Brad Bumsted, Tribune-Review, 1/18/14
If you don't know why this is possibly the most ironic passage ever written by a Capitol correspondent in the history of Pennsylvania politics, perhaps you never read this one:
"We, too, are concerned at the length of time this process [Corbett's investigation of the legislature] is taking. It is fully more than two years since Corbett's office began working on the issue ...If this goes much further Corbett risks being accused of using it to launch what many expect will be a gubernatorial bid in 2010." -- Patriot-News editorial, 7/12/09
The very investigation that Kane will be accused of politicizing if she releases findings too close to the election was precipitated by Corbett's concern that he would be accused of politicizing an investigation if he released findings too close to an election.

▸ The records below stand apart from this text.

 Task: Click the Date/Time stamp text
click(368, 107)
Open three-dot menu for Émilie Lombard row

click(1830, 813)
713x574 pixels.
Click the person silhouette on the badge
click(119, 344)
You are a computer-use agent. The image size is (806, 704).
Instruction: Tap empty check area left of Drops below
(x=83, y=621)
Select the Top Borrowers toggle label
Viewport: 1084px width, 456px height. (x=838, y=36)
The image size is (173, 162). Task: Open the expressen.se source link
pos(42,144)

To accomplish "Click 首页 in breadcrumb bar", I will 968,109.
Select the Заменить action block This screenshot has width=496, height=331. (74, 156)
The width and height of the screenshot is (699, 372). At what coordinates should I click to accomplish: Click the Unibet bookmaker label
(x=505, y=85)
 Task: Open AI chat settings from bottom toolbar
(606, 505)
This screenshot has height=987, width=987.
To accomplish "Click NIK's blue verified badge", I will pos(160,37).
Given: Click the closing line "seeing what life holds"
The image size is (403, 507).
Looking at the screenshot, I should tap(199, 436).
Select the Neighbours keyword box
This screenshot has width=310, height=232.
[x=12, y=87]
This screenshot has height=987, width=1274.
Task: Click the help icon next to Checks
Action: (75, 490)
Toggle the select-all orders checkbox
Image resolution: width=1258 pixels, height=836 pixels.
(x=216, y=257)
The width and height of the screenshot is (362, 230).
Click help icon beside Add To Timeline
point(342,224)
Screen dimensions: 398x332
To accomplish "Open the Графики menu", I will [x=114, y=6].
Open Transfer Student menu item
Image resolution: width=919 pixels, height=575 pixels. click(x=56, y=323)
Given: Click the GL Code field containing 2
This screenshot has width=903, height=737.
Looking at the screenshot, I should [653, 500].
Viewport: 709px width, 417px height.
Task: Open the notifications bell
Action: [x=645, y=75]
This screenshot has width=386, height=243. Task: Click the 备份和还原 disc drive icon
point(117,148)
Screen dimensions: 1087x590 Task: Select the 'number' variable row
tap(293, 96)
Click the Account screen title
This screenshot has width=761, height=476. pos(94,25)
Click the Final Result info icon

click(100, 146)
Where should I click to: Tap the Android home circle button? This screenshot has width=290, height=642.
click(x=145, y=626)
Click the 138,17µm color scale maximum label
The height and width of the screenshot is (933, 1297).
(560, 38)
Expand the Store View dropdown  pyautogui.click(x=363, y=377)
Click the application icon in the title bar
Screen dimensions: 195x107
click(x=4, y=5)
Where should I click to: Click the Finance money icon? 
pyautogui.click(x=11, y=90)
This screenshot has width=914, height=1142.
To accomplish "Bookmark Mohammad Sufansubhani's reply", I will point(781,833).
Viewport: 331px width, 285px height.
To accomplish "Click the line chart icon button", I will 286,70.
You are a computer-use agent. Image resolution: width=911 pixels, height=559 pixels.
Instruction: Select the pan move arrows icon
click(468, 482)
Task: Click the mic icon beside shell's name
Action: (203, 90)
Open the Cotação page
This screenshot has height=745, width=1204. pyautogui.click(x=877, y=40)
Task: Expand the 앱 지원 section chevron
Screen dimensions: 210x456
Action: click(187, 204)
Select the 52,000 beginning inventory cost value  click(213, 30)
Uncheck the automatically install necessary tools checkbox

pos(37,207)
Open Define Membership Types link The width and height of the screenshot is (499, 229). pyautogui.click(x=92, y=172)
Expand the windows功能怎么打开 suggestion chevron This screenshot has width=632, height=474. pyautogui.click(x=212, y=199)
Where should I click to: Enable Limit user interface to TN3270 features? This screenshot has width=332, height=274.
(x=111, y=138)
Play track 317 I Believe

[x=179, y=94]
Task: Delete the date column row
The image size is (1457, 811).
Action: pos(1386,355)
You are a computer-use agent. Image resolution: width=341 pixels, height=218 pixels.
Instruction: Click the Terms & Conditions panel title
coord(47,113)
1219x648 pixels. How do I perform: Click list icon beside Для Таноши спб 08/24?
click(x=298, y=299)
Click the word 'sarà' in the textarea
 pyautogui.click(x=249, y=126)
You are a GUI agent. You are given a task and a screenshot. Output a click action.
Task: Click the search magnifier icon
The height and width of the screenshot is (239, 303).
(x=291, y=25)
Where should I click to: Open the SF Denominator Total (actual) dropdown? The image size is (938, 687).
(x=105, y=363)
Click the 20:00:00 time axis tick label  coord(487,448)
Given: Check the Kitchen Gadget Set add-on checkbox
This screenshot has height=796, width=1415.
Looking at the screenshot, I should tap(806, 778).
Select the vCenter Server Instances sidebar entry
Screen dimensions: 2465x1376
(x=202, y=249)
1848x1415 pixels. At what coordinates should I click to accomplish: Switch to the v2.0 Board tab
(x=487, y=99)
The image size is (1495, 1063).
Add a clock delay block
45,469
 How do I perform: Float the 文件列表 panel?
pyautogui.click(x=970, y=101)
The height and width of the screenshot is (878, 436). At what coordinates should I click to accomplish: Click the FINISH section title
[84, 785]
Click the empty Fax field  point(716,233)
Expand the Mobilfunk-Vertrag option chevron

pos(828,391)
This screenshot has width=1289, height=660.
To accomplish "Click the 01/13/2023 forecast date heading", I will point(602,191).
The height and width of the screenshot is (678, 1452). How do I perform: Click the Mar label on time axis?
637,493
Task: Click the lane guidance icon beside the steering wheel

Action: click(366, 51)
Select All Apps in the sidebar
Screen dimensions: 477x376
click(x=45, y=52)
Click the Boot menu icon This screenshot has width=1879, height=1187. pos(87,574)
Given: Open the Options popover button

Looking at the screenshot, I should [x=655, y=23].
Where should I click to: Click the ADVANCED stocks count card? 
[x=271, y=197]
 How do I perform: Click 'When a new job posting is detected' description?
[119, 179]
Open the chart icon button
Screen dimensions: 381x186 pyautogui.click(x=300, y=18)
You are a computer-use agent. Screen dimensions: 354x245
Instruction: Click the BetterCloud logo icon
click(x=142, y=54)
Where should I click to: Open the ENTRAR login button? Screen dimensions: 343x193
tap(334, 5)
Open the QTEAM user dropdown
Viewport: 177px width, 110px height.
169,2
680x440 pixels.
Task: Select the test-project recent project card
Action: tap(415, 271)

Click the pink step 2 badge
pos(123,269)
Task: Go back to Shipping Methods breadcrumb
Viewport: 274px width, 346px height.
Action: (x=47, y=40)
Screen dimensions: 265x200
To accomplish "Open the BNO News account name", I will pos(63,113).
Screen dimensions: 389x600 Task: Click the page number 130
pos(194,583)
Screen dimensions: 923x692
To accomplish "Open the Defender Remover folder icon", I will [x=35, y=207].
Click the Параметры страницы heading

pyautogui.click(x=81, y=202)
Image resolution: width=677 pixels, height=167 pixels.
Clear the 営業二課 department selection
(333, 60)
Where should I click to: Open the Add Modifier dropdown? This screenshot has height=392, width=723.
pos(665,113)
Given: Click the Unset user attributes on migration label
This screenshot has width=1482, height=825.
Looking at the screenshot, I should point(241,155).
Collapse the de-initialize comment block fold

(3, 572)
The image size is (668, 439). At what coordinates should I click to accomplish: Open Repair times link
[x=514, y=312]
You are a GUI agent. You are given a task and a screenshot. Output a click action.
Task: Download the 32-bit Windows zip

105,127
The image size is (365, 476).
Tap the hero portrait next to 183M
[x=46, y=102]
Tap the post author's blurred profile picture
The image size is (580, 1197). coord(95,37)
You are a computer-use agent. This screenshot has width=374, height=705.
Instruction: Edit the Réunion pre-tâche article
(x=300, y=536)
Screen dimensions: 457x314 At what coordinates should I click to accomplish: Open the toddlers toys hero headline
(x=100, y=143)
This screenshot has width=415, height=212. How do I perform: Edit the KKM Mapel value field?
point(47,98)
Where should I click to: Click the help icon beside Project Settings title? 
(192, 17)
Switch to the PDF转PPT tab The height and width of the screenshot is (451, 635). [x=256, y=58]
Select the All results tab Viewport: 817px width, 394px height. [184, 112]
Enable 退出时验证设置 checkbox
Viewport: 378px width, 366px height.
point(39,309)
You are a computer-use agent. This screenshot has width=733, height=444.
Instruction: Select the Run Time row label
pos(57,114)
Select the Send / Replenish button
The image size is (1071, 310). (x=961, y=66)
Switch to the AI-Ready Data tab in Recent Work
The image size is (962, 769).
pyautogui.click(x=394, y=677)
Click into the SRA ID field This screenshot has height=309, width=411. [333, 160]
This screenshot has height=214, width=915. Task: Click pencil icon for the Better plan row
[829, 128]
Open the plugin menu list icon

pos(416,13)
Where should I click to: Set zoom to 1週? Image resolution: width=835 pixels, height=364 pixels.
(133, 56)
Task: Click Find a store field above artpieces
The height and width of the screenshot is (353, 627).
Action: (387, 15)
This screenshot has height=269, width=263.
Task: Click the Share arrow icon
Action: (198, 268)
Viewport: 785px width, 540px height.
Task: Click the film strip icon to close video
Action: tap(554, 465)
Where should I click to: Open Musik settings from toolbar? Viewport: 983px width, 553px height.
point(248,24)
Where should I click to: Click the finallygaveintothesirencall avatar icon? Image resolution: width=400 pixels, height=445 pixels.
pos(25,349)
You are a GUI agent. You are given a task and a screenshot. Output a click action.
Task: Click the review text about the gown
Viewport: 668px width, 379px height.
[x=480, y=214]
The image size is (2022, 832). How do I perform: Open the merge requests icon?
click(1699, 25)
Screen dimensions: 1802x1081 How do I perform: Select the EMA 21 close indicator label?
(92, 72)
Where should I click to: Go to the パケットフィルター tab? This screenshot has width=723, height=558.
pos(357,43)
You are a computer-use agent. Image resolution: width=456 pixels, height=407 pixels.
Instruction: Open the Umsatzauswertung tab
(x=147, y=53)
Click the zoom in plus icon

We have demonstrated repeatedly - and the lead investigator on the case has admitted - that Corbett blew off the Sandusky complaint in 2009 because he was obsessed with nailing down indictments of House Republican "Speaker Emeritus" John Perzel and House Democratic Craven Coward Bill DeWeese before the start of an election year.
The deeper irony is that the investigation already had been politicized to an unprecedented degree, without a shred of pushback from either the press or the voters.
It's still stunning that Corbett's September 2008 announcement of a "moratorium" on additional charges in the legislative investigation wasn't met with incredulous howls of mockery.
In essence, what Corbett had announced was that weeks before Election Day, he was happy to stage a dog-and-pony show of a hearing accusing Democrats (of 272 counts which resulted in acquittals or were dropped), but he didn't want to influence that same election by charging any Republicans with wrongdoing. Bumsted still thinks it is a dandy policy to suppress negative information about GOP candidates until after Election Day, suggesting "Here's a novel idea: Kane could publicly announce the report [on the Sandusky case] won't be released until Nov. 5 regardless of when it's completed."
What made Corbett's 2008 "moratorium" completely ludicrous - as any reporter who had bothered to read the presentment could've told us - was that Corbett was nowhere near prepared to indict a Republican by Election Day 2008. When he announced his "moratorium," Corbett had not even begun to investigate House Republicans in earnest. It was a month after that announcement that he convened hearings to force House Republicans to comply with subpoenas that the caucus had ignored, with impunity, for a full year.
So: in 2008, Corbett announced that he didn't want to politicize an investigation that he'd already irredeemably politicized by announcing charges in an investigation that he hadn't even begun. Six years later, it's Kane, who stands a chance of exposing how Corbett's bungled political maneuvering delayed capture of child rapist for nearly three years, who's accused of playing politics.